The inn there might have been worse. The local sawbones was called in to set his broken collar bone and the landlady proved to be a kindly body who did her best to make him comfortable. But he was delayed there six days before, having bought another horse, he felt fit enough to continue his journey; and, even then, his injury compelled him to go by easy stages.

It was not until the 18th that he reached Poitiers, where rumour had it that the Grande Armee had crossed the Rhine and that the Emperor was commanding it in person. At Tours reports were conflicting, but at Orleans on the 21st it was said that he had gained a great victory somewhere in Bavaria.

As Roger's shoulder was still paining him it took him two days to cover the last eighty miles to Paris. After a happy reunion with his old friends the Blanchards and an excellent dinner with them in their parlour, he went to bed greatly relieved to think that his seemingly endless ride was over.

First thing next morning he hurried round to the Tuileries to get authentic news of what had been happening.
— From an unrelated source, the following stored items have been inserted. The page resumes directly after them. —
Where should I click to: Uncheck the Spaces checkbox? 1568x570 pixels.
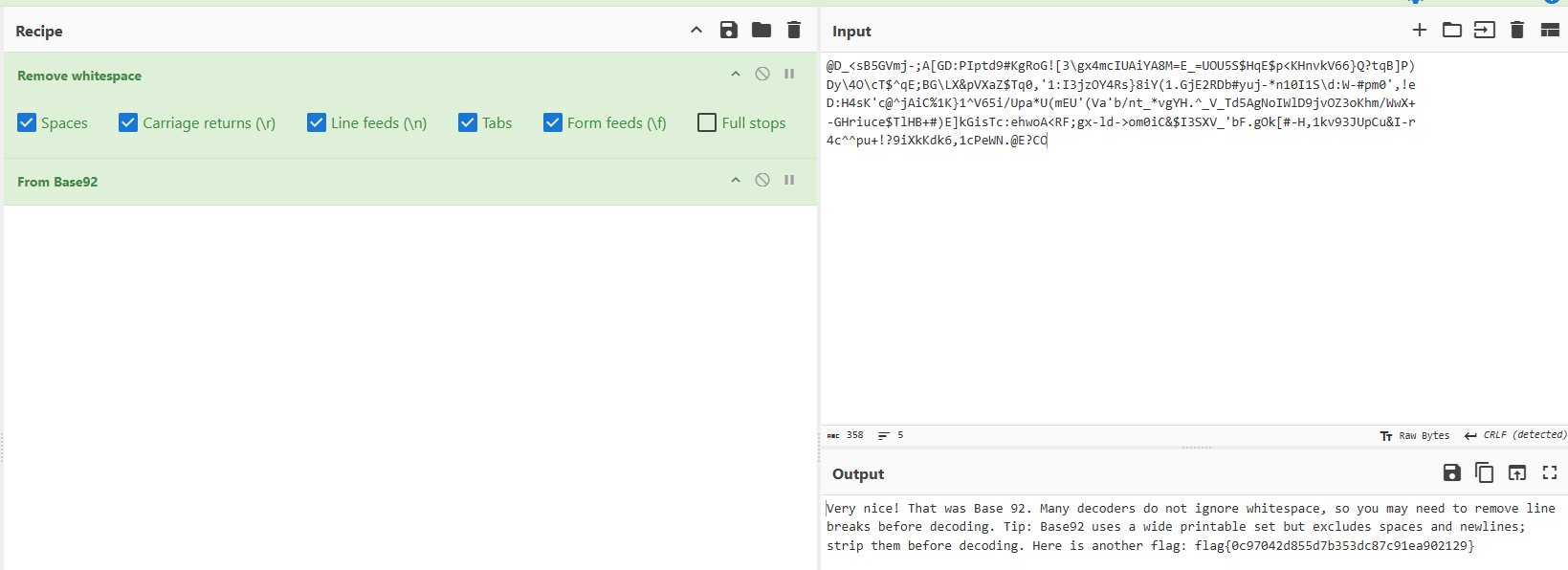click(x=27, y=122)
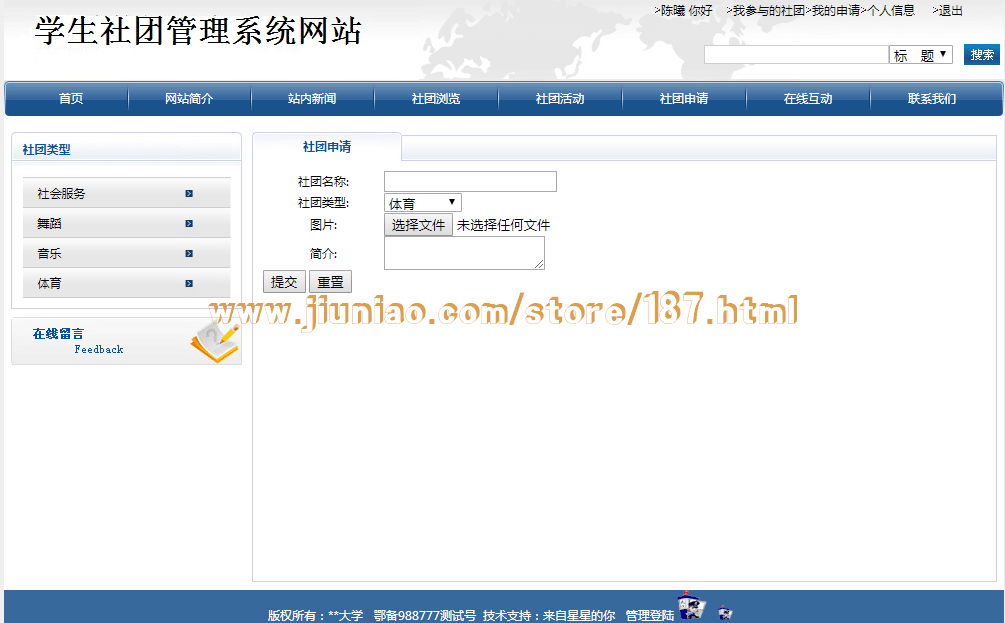Click the larger admin login icon in footer
This screenshot has width=1005, height=623.
coord(691,607)
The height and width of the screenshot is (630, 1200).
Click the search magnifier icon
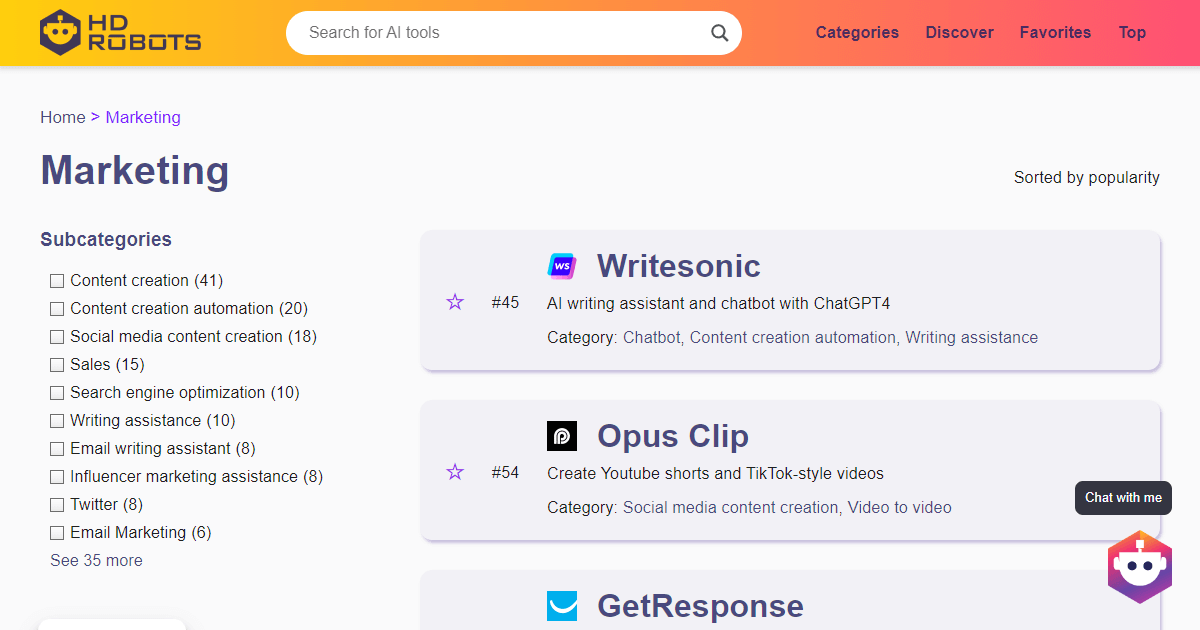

There, to his surprise, he found Duroc; as it was unusual for Napoleon to set off on a campaign without this faithful friend. But Duroc explained that he had only recently returned from his mission to Berlin, which had been only partially successful. The avaricious but cowardly Frederick William had agreed to accept Hanover from France, not as a fee for becoming an ally, but as the price only of maintaining a benevolent neutrality. Duroc then gave Roger such intelligence as was known about the enemy and an account of the great battle that had taken place between the 12th and 17th of the month.

From captured despatches and the reports of spies it had emerged that the Emperor Francis had decided to despatch into Italy his largest army, some ninety thousand strong, under his ablest General, the Archduke Charles; while a smaller one of about thirty thousand, under the Archduke Ferdinand, with the veteran General Mack as his adviser, stood on the defensive to cover Austria; on the assumption that, before it could be attacked, it would be reinforced by a Russian army, also thirty thousand strong, that was advan­cing under Kutusoff.

Meanwhile the Coalition had in preparation two other offensives. In the north, from Swedish Pomerania, a combined Swedish and Russian army was to strike at Hol­land with the object of freeing that country from French domination, and a joint expedition of Russians from Corfu and English from Malta was to land in the south of Italy.

Napoleon had ignored these threats to the extremities of his dominions, left Massena to do the best he could in northern Italy and decided to concentrate the maximum possible strength against Austria. Only skeleton forces had been left in Holland and on the Channel coast. The rest, by swift night marches, undetected by the enemy, had passed the Rhine and penetrated the Black Forest.

Although the movement had begun towards the end of August, in order to mask his intentions the Emperor himself had remained in Paris right up to September 23rd and, to publicise his presence there, had issued a decree that had set all Europe talking—no less than the abolition of the Revolutionary calendar and a reversion to the old Gregorian one.

It appeared that the Austrians, presumably on Mack's advice, had decided to march through Bavaria and take their stand on the line of the river Uler thereby having the great fortress of Ulm, where the Iller flowed into the Danube, as a buttress to their northern flank and some fifty miles south another considerable fortress, Memmingen, to buttress their southern flank.